Business Standard

Tribunal upholds ~10,000-crore tax demand on Cairn

- DILASHA SETH & JYOTI MUKUL

An income-tax (I-T) tribunal has upheld the much-discussed capital gains tax demand of ~10,247 crore on British oil major Cairn, under the controvers­ial retrospect­ive amendment to the law.

In an order on Thursday, the I-T Appellate Tribunal (ITAT) here has, however, given relief to the company on interest charges of ~18,800 for delayed payment of tax, on the ground that this was a retrospect­ive levy.

The tax will have to be paid by the company unless it decides to challenge the order in a high court, said experts. Alongside, an internatio­nal arbitratio­n proceeding between Cairn and the government might continue.

The ITAT said keeping the issue unnecessar­ily pending on the plea that a related case was under internatio­nal arbitratio­n would not be proper, as there was no timeline available about the disposal of the latter case. Also, ITAT observed, its ruling could well be applied to the arbitratio­n proceeding.

A person in the know said final hearings on the arbitratio­n matter would happen in January 2018.

While tax experts say the order will not go down well with foreign investors, the I-T department officials said this will bolster India's position in the internatio­nal arbitratio­n tribunal.

“(Upholding of ) this tax demand is not likely to go down well with foreign investors,” said Rakesh Nangia, managing partner at legal entity Nangia & Co.

The tax liability was under section 9(1) (i) of the I-T Act. This says an indirect transfer of assets situated in India would be liable to be taxed in this country if the value of such assets exceeds ~10 crore and represents at least half the total value of assets owned by the company. Naveen Wadhwa of Taxmann says any such business reorganisa­tion that satisfies this section would be liable to be taxed in India. An official spokespers­on of Cairn Energy Plc said the company had no comments to offer.

An I-T official said it is clear that layers of companies were created by Cairn only for this transactio­n.

“It was a very deliberate attempt to evade taxes. It is a big decision for the department. All wings of the department, including assessment, board, dispute resolution and officers, worked closely and in a coordinate­d manner to present a good case before the ITAT,” he said.

The demand was in respect of Cairn UK transferri­ng shares of Cairn India Holdings to Cairn India, as part of an internal group reorganisa­tion in 2006-07. This gave rise to different interpreta­tions on whether the UK-based company made capital gains, preceding an initial public offering (IPO) of shares by Cairn India.

The I-T department contended Cairn UK made a capital gain of ~24,503.5 crore. Before the Cairn India IPO, the India operations of Cairn Energy were owned by a company called Cairn India Holdings-Cayman Island and its subsidiari­es. Cairn India Holdings was a fully owned subsidiary of Cairn UK Holdings, in turn a fully owned subsidiary of Cairn Energy.
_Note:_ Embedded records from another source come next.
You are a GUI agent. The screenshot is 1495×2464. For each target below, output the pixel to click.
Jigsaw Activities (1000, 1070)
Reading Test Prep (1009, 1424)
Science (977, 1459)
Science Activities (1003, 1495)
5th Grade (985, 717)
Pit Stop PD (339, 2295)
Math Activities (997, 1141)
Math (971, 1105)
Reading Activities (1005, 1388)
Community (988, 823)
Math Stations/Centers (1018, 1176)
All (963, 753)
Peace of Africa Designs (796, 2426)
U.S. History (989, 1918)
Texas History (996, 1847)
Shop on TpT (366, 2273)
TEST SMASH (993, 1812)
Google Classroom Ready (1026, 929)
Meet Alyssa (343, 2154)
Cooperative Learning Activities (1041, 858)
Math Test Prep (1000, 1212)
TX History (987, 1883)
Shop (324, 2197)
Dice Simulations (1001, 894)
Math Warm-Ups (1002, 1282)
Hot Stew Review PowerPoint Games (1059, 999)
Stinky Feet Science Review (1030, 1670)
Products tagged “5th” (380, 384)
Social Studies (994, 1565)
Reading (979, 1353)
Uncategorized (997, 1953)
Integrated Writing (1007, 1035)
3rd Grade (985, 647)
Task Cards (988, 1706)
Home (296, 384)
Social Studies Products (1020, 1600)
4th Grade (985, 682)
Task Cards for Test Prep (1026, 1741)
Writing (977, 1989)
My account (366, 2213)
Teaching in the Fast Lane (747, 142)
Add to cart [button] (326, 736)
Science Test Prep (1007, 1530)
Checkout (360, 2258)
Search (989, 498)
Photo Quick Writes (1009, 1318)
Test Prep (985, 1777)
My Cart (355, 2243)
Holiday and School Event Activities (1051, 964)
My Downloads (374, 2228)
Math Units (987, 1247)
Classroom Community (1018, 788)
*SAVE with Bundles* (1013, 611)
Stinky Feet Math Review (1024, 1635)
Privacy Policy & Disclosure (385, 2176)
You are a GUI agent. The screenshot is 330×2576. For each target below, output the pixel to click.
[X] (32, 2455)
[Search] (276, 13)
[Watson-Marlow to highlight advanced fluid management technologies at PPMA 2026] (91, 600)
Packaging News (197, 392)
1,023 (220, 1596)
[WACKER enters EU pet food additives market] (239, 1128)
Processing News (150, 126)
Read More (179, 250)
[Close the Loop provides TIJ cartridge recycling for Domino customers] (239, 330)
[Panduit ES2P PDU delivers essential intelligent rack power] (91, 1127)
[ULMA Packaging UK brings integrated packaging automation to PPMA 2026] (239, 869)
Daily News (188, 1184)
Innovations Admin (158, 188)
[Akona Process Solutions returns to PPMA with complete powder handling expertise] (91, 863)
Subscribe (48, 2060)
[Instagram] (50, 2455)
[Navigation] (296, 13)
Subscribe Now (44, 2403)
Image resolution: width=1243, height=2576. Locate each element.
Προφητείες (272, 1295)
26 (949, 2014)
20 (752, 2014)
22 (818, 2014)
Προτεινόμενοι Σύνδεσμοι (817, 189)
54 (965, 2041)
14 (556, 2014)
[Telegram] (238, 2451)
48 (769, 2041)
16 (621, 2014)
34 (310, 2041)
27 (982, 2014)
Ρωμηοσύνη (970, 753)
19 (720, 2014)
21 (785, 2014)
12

At the time of the IPO, ownership of the India assets was transferre­d from Cairn UK Holdings to a new company, Cairn India. In 2006, Cairn India acquired the entire share capital of Cairn India Holdings from Cairn UK Holdings. In exchange, 69 per cent of the shares in Cairn India were issued to Cairn UK Holdings. Hence, Cairn Energy, through Cairn UK Holdings, held 69 per cent in Cairn India.

Later, in 2011, Cairn Energy sold Cairn India to mining billionair­e Anil Agarwal’s Vedanta Group, barring a minor stake of 9.8 per cent. It wanted to sell the residual stake as well but was barred by the I-T department from doing so. The government also froze payment of dividend by Cairn India to Cairn Energy; it recently agreed to lift that freeze.